Brief A: According to the piece on Stoke City's 1976/77 season, how much did insurers pay toward the Butler Street Stand costs?

--- start of Text excerpt ---

10
May
17

Villa of Tears – 1976/77

THOUGH the previous season had tailed off disappointingly, there was little to suggest that Stoke City’s 14 year stay in the First Division was under threat as a strong team kicked off the 1976/77 campaign. Alan Hudson returned to the team following a broken leg suffered at Derby in the spring to join the likes of Shilton, Pejic, Smith, Salmons, Conroy, Greenhoff and a young Garth Crooks as The Potters faced newly promoted Sunderland.

That somewhat star-studded line up masked major problems at the Victoria Ground however. The spending spree of 1974 had failed to bring major success and the club found itself faced with mounting debts and an impatient bank manager. The club had suffered some major bad luck with European football being denied them by a new UEFA ruling which allowed two clubs from the same city to play in their competitions, Everton therefore taking Stoke’s ‘place’ in the 1975/76 UEFA Cup. On top of that, money had to be found to bring the Victoria Ground into line with the 1975 Safety at Sports Grounds Act and, of course, the Butler Street Stand disaster had added further to our financial woes. Stoke had spent around £250,000 by the time much of the stand had been covered by a new steel roof in August 1976, with only £80,000 forthcoming from insurers.

Form on the pitch in 1975/76 hadn’t helped either. A potentially lucrative FA Cup run seemed on the cards when Stoke knocked out both Tottenham and Manchester City, but, with a quarter final tie at home to Third Division Crystal Palace up for grabs, The Potters were knocked out in a Fifth Round replay at Sunderland, who themselves went on to face Second Division rivals Southampton in the Semi-Final. In the League Cup, Stoke were humbled at Sincil Bank by Fourth Division Lincoln in Round Two!

--- end of Text excerpt ---
--- start of Listing ---

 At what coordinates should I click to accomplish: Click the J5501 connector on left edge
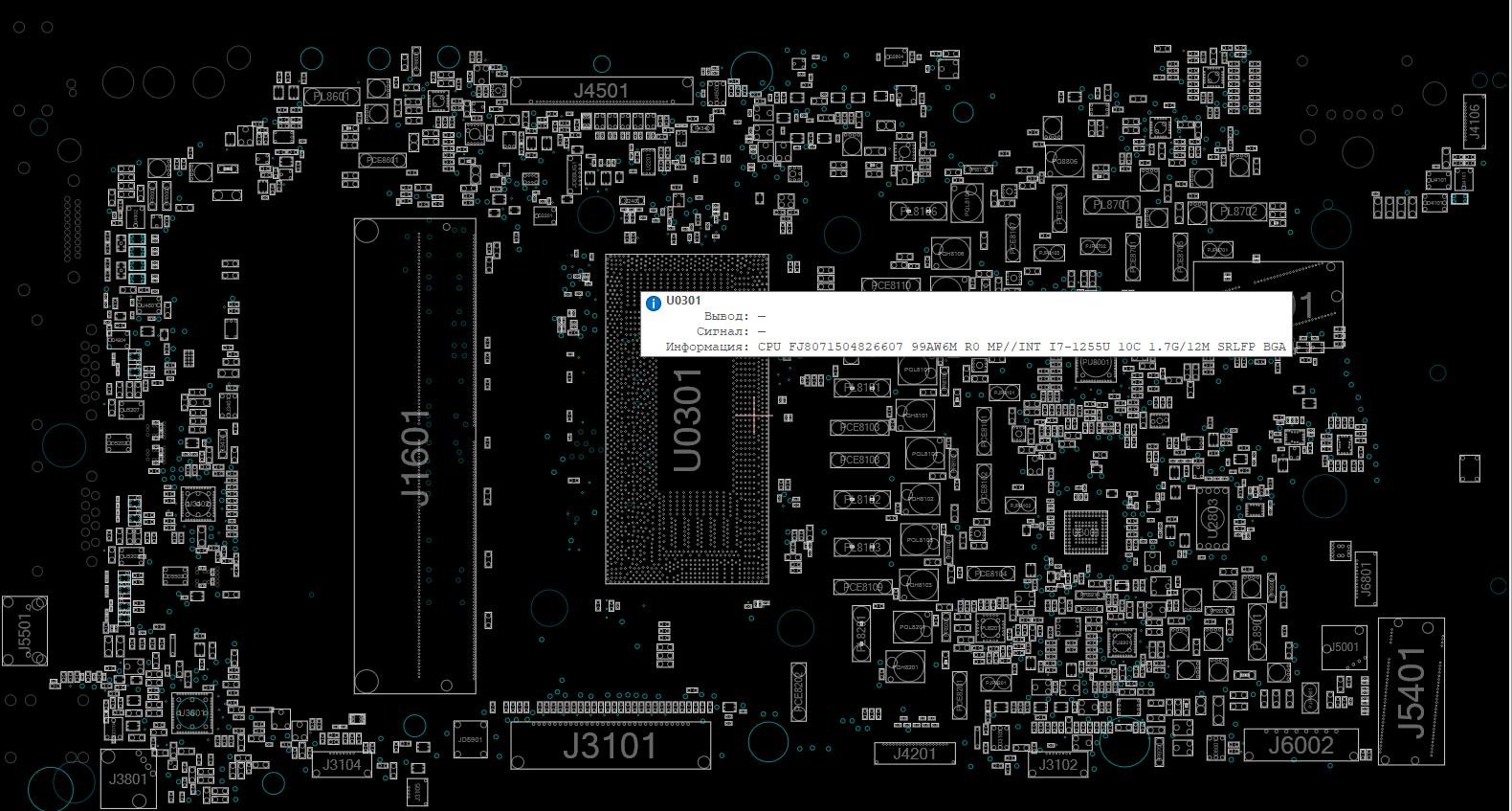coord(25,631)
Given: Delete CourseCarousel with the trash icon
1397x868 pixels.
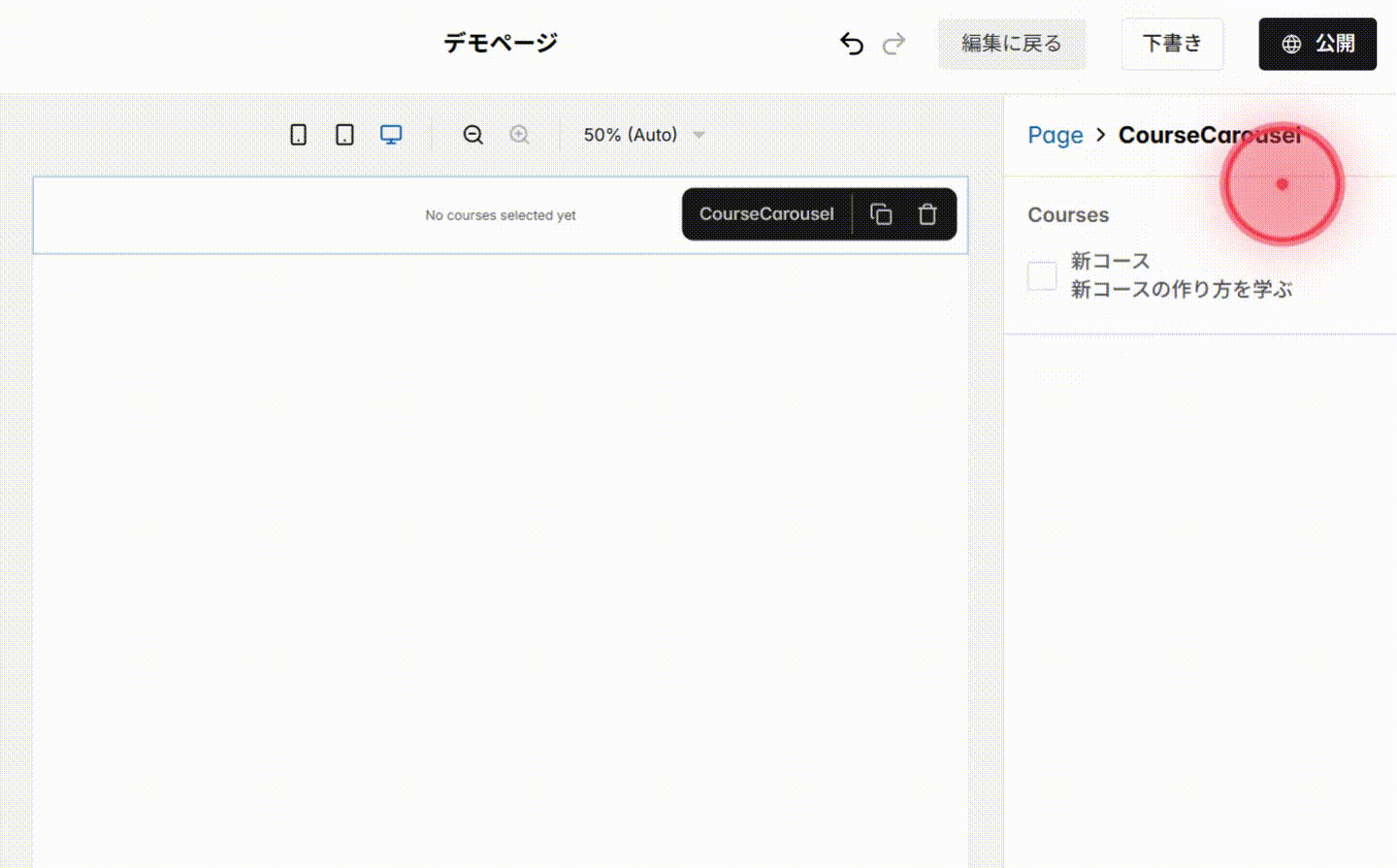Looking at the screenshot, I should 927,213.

--- end of Listing ---
--- start of Listing ---

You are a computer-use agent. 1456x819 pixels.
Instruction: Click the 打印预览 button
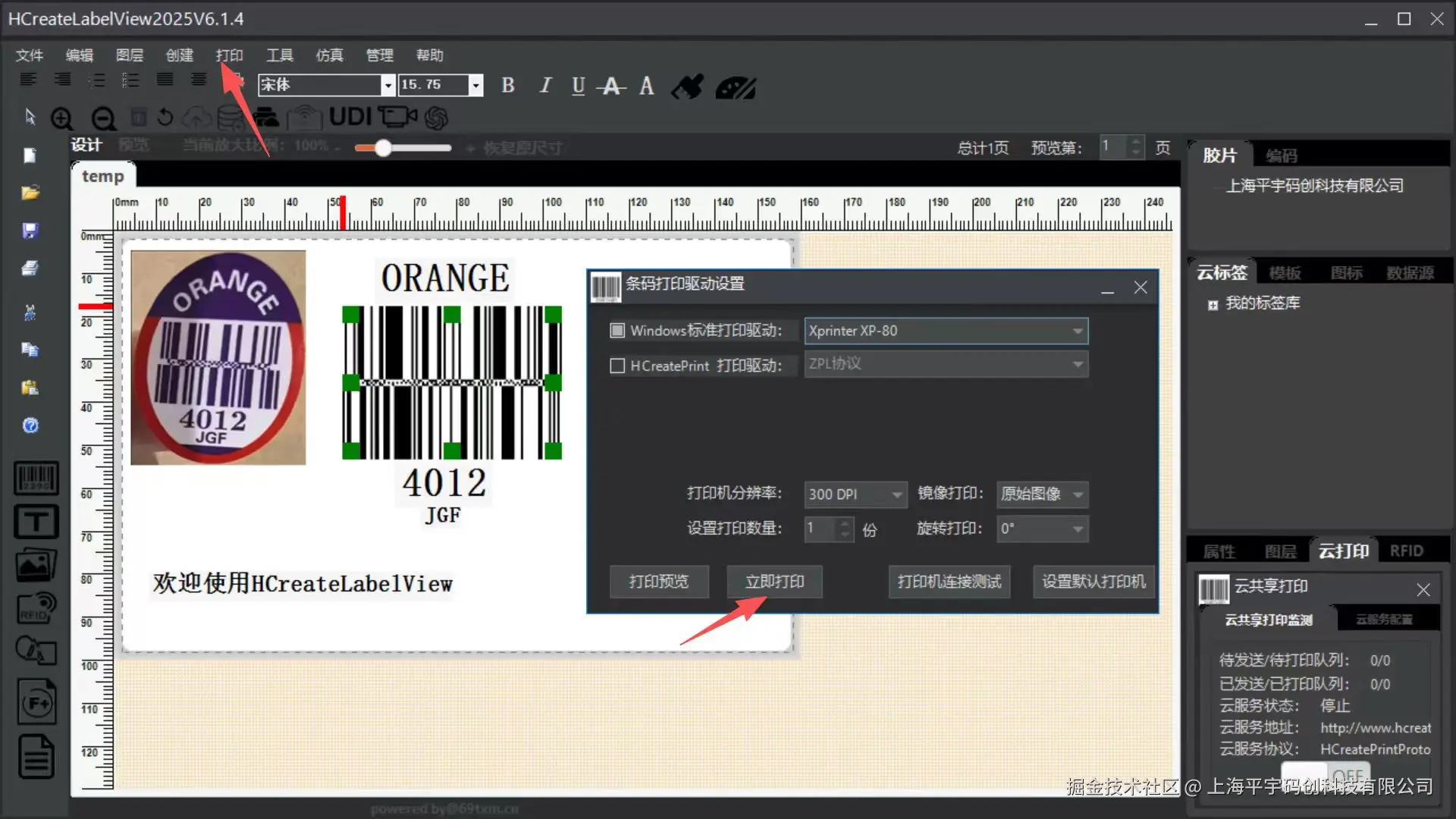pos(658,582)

--- end of Listing ---

Brief B: Return each line of the records above that contains the string "Click".

Task result A: £80,000.

Task result B:
 At what coordinates should I click to accomplish: Click the J5501 connector on left edge
Instruction: Click the 打印预览 button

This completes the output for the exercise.